Cette fleur m'a scié
Salut la compagnie !
voilà dix jours que je ne vous ai pas écrit !! C'est un scandale !!! Vous n'avez pas encore appelé la police ?? la brigade des moeurs ??? les alcooliques anonymes ???
Ai-je seulement une bonne raison ? Non, si l'on considère les petits mots d'amour que les plus fidèles d'entre vous m'ont laissé durant cette insupportable absence. Oui, si l'on prend en compte la grande montée d'adrénaline de ces dernières semaines. Le séminaire des représentations de la guerre s'est terminé en fanfare et cornemuse vendredi dernier, pour enchaîner sur... mes premiers pas sur une scène québécoise !! Dans le rôle de Jasmine, coiffeuse d'origine mauricienne, dont vous avez déjà entendu parler sur ce blog-même !! (comme quoi, vous êtes bien renseignés), dans une pièce américaine adaptée au réalisme franco-canadien, intitulée Fleurs d'acier, de Robert Hartling.
Vous connaissiez de longue date (voir chapitres précédents) mes réticences et mes atermoiements concernant ce petit chef-d'oeuvre. Comment un dramaturge respectable pouvait-il mettre des conversations de salon de coiffure sur une scène de théâtre, je vous le demande ? C'était faire offense à l'art suprême de Molière et de Marivaux.
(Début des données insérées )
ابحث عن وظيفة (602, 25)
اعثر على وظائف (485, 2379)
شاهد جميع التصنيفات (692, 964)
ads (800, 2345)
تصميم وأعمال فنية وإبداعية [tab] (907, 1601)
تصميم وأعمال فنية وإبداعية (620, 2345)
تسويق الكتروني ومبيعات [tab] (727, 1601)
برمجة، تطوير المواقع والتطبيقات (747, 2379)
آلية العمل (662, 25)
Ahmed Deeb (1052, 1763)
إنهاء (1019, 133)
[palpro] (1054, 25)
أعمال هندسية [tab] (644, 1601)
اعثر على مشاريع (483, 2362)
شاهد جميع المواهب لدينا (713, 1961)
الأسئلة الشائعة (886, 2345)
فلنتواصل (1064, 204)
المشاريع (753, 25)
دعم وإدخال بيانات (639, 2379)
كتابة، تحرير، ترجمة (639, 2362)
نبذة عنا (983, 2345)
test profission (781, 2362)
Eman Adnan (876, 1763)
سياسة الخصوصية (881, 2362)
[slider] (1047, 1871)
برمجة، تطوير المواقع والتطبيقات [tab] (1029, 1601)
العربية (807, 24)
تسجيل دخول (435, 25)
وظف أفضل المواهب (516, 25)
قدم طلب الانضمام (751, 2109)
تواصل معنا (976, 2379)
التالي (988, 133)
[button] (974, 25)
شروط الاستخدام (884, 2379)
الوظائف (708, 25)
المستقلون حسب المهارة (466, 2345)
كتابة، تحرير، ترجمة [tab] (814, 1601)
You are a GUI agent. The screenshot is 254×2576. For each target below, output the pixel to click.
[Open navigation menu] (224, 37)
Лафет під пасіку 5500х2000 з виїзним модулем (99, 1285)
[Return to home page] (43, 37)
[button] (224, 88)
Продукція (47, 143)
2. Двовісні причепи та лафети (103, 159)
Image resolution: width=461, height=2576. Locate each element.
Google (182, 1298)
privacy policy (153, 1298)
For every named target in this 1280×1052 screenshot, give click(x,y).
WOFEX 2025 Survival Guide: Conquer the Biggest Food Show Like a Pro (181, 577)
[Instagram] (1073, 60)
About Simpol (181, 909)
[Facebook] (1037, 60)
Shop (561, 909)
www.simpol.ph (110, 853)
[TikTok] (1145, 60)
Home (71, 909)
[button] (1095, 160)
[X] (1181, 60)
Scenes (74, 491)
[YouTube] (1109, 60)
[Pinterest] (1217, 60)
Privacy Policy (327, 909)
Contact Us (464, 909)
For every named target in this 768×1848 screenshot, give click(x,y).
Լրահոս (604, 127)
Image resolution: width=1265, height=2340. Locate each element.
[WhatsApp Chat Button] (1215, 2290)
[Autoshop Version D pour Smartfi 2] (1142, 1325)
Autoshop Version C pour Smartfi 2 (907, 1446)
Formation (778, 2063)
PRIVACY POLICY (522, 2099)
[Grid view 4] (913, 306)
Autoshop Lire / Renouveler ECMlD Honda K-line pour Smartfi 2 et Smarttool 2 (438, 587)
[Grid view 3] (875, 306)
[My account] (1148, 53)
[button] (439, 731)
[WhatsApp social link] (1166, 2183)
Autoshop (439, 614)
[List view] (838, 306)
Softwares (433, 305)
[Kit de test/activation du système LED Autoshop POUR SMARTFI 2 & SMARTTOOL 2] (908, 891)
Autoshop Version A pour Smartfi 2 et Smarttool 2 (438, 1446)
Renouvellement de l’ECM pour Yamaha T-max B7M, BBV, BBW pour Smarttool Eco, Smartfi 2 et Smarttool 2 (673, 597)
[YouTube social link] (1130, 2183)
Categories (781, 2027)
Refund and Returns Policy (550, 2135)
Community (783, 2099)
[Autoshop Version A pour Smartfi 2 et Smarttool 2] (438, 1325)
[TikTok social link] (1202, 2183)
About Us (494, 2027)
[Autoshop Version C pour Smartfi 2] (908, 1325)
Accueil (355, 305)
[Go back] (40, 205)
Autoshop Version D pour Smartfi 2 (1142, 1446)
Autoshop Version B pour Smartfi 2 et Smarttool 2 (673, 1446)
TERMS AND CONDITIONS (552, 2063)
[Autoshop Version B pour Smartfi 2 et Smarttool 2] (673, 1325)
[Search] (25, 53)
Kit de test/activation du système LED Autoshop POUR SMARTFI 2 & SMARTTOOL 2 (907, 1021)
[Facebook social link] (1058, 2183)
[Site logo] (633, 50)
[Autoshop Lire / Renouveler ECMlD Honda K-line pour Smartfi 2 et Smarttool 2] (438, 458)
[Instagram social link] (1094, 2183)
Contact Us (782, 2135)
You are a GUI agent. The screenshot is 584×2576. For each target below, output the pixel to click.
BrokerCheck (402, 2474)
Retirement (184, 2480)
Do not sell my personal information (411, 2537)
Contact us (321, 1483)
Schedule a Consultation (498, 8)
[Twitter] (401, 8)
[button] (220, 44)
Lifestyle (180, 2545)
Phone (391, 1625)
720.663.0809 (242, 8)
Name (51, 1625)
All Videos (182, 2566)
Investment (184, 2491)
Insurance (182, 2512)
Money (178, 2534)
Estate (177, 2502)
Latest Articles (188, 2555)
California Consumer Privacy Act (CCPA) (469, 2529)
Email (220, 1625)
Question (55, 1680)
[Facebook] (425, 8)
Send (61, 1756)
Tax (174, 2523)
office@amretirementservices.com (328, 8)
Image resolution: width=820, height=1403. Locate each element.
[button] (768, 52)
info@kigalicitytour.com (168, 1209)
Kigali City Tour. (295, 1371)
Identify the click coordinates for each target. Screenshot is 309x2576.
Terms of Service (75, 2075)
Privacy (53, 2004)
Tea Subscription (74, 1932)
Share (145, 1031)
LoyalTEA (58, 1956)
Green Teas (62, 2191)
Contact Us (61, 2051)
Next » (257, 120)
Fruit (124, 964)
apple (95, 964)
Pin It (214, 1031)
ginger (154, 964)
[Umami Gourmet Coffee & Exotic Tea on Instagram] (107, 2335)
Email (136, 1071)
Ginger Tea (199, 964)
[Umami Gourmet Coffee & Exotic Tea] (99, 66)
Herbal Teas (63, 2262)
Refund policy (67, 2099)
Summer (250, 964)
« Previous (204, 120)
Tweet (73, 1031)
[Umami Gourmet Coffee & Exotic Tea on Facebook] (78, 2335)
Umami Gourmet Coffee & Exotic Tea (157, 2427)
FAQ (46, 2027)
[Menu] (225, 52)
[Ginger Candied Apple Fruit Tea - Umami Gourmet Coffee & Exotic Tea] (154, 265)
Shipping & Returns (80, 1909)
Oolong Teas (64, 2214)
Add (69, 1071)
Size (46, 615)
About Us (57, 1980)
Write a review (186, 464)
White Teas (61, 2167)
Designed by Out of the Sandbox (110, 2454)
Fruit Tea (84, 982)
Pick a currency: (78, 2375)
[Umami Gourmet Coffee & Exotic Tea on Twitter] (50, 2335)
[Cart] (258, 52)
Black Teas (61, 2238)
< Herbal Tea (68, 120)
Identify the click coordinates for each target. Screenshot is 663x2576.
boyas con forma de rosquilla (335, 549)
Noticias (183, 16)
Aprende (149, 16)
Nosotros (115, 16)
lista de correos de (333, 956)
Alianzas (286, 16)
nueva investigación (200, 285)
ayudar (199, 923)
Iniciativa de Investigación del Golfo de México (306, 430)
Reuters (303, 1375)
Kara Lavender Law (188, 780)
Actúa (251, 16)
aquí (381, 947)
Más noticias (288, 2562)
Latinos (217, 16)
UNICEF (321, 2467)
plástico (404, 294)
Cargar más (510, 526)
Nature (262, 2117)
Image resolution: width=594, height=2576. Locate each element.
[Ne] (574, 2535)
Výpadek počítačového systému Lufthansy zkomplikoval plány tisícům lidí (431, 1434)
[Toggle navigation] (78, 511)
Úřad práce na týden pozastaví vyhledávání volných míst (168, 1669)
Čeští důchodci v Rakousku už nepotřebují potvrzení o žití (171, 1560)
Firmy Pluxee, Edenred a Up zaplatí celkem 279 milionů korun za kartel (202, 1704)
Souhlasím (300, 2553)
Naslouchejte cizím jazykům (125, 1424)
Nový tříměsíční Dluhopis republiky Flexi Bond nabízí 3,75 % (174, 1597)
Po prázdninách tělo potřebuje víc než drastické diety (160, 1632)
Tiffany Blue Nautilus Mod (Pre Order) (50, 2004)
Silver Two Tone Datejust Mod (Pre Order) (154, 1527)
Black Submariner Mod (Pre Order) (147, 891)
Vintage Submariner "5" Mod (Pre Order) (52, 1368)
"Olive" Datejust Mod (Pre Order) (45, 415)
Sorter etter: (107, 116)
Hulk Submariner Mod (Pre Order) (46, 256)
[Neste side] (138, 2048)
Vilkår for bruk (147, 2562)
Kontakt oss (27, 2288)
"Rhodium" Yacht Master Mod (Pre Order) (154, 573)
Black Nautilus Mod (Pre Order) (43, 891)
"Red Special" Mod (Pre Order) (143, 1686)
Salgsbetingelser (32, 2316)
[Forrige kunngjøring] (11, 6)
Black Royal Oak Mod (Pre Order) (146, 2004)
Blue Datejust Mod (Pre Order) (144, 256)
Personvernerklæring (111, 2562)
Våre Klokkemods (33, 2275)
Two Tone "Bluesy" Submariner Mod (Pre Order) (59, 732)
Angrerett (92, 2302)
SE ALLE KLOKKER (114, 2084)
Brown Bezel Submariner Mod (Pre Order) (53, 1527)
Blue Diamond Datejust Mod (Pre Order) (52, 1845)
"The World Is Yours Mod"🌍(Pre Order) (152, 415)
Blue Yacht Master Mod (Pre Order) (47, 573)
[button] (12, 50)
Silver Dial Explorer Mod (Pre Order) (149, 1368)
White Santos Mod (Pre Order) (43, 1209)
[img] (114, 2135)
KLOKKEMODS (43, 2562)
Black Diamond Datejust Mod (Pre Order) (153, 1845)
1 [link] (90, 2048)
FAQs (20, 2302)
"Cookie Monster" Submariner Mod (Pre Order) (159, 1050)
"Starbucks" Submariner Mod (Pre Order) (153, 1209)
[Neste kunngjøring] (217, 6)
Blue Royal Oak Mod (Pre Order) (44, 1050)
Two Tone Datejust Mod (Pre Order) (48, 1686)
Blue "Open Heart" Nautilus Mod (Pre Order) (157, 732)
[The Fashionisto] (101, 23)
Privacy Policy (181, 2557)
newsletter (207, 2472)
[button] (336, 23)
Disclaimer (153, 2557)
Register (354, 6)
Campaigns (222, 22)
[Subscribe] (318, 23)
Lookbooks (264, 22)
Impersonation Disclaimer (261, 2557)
Eh bien, même si ce genre n'est décidément pas ma tasse de thé (tchin tchin !), j'ai fini par les adopter, ces gentilles madames de Coaticook, avec leurs coupes de cheveux, leurs petits problèmes quotidiens, leurs grandes questions existentielles et leurs fleurs de Bach (des fleurs de Bach ?? Mais qu'est-ce c'est ço ??? Eh bien, si vous lisiez plus souvent Vogue ou Elle, vous le sauriez, esprits peu curieux !!), j'ai aimé jouer les coiffeuses au langage fleuri qui n'ont pas froid aux yeux mais la langue bien pendue. Voici, pour vous donner une idée, quelques échantillons de ses subtiles interventions : "J'ai déjà eu un radio (comprendre : une radio, pour les Français), mais le premier jour que je l'ai eu, je l'ai lancé contre le mur parce qu'il jouait juste des tounes d'amour que je trouvais quétaines. C'est après j'ai réalisé que c'était la veille de mes menstruations", ou bien : "Prends toi donc des caramels dans le pot là. C'est les meilleurs : ils sont durs au début, pis quand tu les suces un peu ils te fondent dans la bouche. Les deux choses que j'aime le plus, dur au début, fondant à la fin....", ou encore : "Elle priait peut-être parce qu'elle a la petite culotte de prise dans la craque". Que du bonheur !! On peut dire que j'hérite toujours du rôle le plus adapté ! Je dois avouer que je me suis bien amusée à me lâcher sur des énormités pareilles en toute innocence, et que c'est assez jouissif d'en savourer l'impact sur l'audience... Au-delà du côté provoc candide, cette expérience m'a fait effleurer (avez-vous remarqué l'emploi finement nuancé des différents mots de la famille de "fleur" tout au long de ce pétulant post ?) une autre dimension du jeu théâtral, une gamme plus libre, où mon corps a enfin réussi à se détendre un petit peu, à trouver ses marques dans la comédie, à naviguer à l'aise. J'ai retrouvé un côté perdu, instinctif, du jeu enfantin, qui a été bien enfoui depuis plusieurs années, et qui a émergé pendant ces deux soirs de représentation, comme la plus petite partie de l'iceberg. Inquiétante et familière étrangeté...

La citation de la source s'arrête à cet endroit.